* Exercise objective
Transcribe each line of the material with no alterations.

Material for the task Block Start

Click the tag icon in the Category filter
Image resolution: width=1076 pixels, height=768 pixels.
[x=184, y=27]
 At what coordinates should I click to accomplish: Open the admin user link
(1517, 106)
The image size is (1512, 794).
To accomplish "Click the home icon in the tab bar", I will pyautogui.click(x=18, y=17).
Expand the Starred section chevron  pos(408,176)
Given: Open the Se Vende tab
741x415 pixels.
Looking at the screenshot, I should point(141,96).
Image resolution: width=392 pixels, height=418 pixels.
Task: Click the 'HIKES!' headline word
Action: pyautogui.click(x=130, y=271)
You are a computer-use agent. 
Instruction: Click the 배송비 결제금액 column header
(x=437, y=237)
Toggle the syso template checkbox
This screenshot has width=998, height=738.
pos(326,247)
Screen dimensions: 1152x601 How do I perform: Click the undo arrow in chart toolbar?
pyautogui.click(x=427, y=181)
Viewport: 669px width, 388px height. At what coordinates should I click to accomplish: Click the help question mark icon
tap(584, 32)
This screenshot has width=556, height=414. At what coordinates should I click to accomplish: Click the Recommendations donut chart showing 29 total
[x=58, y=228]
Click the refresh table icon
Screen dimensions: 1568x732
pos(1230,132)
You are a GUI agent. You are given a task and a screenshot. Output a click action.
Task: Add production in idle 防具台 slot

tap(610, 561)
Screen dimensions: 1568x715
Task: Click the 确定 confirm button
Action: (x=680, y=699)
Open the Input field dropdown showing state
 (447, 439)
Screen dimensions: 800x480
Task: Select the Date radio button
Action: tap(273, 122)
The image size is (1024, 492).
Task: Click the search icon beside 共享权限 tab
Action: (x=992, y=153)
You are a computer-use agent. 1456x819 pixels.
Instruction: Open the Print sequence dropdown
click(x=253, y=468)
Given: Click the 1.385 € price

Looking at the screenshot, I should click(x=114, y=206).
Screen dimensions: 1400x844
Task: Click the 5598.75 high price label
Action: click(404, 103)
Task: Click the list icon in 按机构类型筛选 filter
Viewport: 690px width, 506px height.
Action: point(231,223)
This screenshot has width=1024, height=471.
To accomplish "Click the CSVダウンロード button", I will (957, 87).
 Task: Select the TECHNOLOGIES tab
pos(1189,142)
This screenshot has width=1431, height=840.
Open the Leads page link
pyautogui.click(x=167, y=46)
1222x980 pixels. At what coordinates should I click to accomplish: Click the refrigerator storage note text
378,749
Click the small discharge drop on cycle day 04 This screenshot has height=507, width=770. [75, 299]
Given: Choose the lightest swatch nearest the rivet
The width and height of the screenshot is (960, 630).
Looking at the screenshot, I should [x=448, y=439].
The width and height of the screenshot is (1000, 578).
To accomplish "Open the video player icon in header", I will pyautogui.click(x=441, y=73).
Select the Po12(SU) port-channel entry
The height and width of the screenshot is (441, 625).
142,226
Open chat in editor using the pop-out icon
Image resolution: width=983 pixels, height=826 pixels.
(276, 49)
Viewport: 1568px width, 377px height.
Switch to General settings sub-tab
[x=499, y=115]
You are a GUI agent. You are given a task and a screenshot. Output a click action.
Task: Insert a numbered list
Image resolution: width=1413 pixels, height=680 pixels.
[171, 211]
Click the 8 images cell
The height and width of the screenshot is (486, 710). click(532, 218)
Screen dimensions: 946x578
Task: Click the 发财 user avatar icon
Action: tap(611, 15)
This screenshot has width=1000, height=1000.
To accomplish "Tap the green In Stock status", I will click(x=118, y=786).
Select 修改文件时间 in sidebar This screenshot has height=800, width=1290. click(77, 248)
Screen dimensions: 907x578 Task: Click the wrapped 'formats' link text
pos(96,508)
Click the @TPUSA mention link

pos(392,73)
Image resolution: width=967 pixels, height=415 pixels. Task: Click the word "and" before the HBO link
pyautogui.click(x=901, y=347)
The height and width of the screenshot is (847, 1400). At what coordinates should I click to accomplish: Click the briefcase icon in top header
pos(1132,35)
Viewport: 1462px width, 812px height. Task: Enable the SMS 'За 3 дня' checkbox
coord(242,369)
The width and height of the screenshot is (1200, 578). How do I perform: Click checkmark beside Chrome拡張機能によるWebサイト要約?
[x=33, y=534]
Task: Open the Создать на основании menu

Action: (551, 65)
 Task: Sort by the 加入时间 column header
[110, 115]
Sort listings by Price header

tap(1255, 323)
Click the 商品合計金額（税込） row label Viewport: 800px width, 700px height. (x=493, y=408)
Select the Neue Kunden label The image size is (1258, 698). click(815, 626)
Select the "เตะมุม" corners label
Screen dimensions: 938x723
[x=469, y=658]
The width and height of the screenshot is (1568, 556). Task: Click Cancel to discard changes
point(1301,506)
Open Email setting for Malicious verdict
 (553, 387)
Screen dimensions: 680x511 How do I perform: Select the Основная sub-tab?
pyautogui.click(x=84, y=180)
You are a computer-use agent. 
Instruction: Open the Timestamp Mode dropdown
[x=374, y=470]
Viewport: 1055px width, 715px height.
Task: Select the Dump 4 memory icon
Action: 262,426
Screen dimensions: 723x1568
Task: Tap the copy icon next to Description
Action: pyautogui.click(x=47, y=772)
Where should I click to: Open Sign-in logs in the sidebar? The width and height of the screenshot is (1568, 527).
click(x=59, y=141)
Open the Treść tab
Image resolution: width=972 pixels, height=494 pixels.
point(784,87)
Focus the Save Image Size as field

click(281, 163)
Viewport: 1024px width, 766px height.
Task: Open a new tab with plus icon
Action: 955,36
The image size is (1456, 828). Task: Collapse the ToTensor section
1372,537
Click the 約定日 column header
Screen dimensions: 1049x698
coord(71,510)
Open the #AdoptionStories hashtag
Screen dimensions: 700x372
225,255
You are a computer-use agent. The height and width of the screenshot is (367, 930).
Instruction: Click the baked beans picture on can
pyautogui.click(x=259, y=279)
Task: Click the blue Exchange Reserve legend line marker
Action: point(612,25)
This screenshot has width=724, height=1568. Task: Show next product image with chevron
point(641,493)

Material for the task Block End

* Exercise response
Click the tag icon in the Category filter
Image resolution: width=1076 pixels, height=768 pixels.
[x=184, y=27]
 At what coordinates should I click to accomplish: Open the admin user link
(1517, 106)
The image size is (1512, 794).
To accomplish "Click the home icon in the tab bar", I will pyautogui.click(x=18, y=17).
Expand the Starred section chevron  pos(408,176)
Given: Open the Se Vende tab
741x415 pixels.
Looking at the screenshot, I should point(141,96).
Image resolution: width=392 pixels, height=418 pixels.
Task: Click the 'HIKES!' headline word
Action: pyautogui.click(x=130, y=271)
You are a computer-use agent. 
Instruction: Click the 배송비 결제금액 column header
(x=437, y=237)
Toggle the syso template checkbox
This screenshot has width=998, height=738.
pos(326,247)
Screen dimensions: 1152x601 How do I perform: Click the undo arrow in chart toolbar?
pyautogui.click(x=427, y=181)
Viewport: 669px width, 388px height. At what coordinates should I click to accomplish: Click the help question mark icon
tap(584, 32)
This screenshot has width=556, height=414. At what coordinates should I click to accomplish: Click the Recommendations donut chart showing 29 total
[x=58, y=228]
Click the refresh table icon
Screen dimensions: 1568x732
pos(1230,132)
You are a GUI agent. You are given a task and a screenshot. Output a click action.
Task: Add production in idle 防具台 slot

tap(610, 561)
Screen dimensions: 1568x715
Task: Click the 确定 confirm button
Action: (x=680, y=699)
Open the Input field dropdown showing state
 (447, 439)
Screen dimensions: 800x480
Task: Select the Date radio button
Action: tap(273, 122)
The image size is (1024, 492).
Task: Click the search icon beside 共享权限 tab
Action: (x=992, y=153)
You are a computer-use agent. 1456x819 pixels.
Instruction: Open the Print sequence dropdown
click(x=253, y=468)
Given: Click the 1.385 € price

Looking at the screenshot, I should click(x=114, y=206).
Screen dimensions: 1400x844
Task: Click the 5598.75 high price label
Action: click(404, 103)
Task: Click the list icon in 按机构类型筛选 filter
Viewport: 690px width, 506px height.
Action: point(231,223)
This screenshot has width=1024, height=471.
To accomplish "Click the CSVダウンロード button", I will (957, 87).
 Task: Select the TECHNOLOGIES tab
pos(1189,142)
This screenshot has width=1431, height=840.
Open the Leads page link
pyautogui.click(x=167, y=46)
1222x980 pixels. At what coordinates should I click to accomplish: Click the refrigerator storage note text
378,749
Click the small discharge drop on cycle day 04 This screenshot has height=507, width=770. [75, 299]
Given: Choose the lightest swatch nearest the rivet
The width and height of the screenshot is (960, 630).
Looking at the screenshot, I should [x=448, y=439].
The width and height of the screenshot is (1000, 578).
To accomplish "Open the video player icon in header", I will pyautogui.click(x=441, y=73).
Select the Po12(SU) port-channel entry
The height and width of the screenshot is (441, 625).
142,226
Open chat in editor using the pop-out icon
Image resolution: width=983 pixels, height=826 pixels.
(276, 49)
Viewport: 1568px width, 377px height.
Switch to General settings sub-tab
[x=499, y=115]
You are a GUI agent. You are given a task and a screenshot. Output a click action.
Task: Insert a numbered list
Image resolution: width=1413 pixels, height=680 pixels.
[171, 211]
Click the 8 images cell
The height and width of the screenshot is (486, 710). click(532, 218)
Screen dimensions: 946x578
Task: Click the 发财 user avatar icon
Action: tap(611, 15)
This screenshot has width=1000, height=1000.
To accomplish "Tap the green In Stock status", I will click(x=118, y=786).
Select 修改文件时间 in sidebar This screenshot has height=800, width=1290. click(77, 248)
Screen dimensions: 907x578 Task: Click the wrapped 'formats' link text
pos(96,508)
Click the @TPUSA mention link

pos(392,73)
Image resolution: width=967 pixels, height=415 pixels. Task: Click the word "and" before the HBO link
pyautogui.click(x=901, y=347)
The height and width of the screenshot is (847, 1400). At what coordinates should I click to accomplish: Click the briefcase icon in top header
pos(1132,35)
Viewport: 1462px width, 812px height. Task: Enable the SMS 'За 3 дня' checkbox
coord(242,369)
The width and height of the screenshot is (1200, 578). How do I perform: Click checkmark beside Chrome拡張機能によるWebサイト要約?
[x=33, y=534]
Task: Open the Создать на основании menu

Action: (551, 65)
 Task: Sort by the 加入时间 column header
[110, 115]
Sort listings by Price header

tap(1255, 323)
Click the 商品合計金額（税込） row label Viewport: 800px width, 700px height. (x=493, y=408)
Select the Neue Kunden label The image size is (1258, 698). click(815, 626)
Select the "เตะมุม" corners label
Screen dimensions: 938x723
[x=469, y=658]
The width and height of the screenshot is (1568, 556). Task: Click Cancel to discard changes
point(1301,506)
Open Email setting for Malicious verdict
 (553, 387)
Screen dimensions: 680x511 How do I perform: Select the Основная sub-tab?
pyautogui.click(x=84, y=180)
You are a computer-use agent. 
Instruction: Open the Timestamp Mode dropdown
[x=374, y=470]
Viewport: 1055px width, 715px height.
Task: Select the Dump 4 memory icon
Action: 262,426
Screen dimensions: 723x1568
Task: Tap the copy icon next to Description
Action: pyautogui.click(x=47, y=772)
Where should I click to: Open Sign-in logs in the sidebar? The width and height of the screenshot is (1568, 527).
click(x=59, y=141)
Open the Treść tab
Image resolution: width=972 pixels, height=494 pixels.
point(784,87)
Focus the Save Image Size as field

click(281, 163)
Viewport: 1024px width, 766px height.
Task: Open a new tab with plus icon
Action: 955,36
The image size is (1456, 828). Task: Collapse the ToTensor section
1372,537
Click the 約定日 column header
Screen dimensions: 1049x698
coord(71,510)
Open the #AdoptionStories hashtag
Screen dimensions: 700x372
225,255
You are a computer-use agent. The height and width of the screenshot is (367, 930).
Instruction: Click the baked beans picture on can
pyautogui.click(x=259, y=279)
Task: Click the blue Exchange Reserve legend line marker
Action: point(612,25)
This screenshot has width=724, height=1568. Task: Show next product image with chevron
point(641,493)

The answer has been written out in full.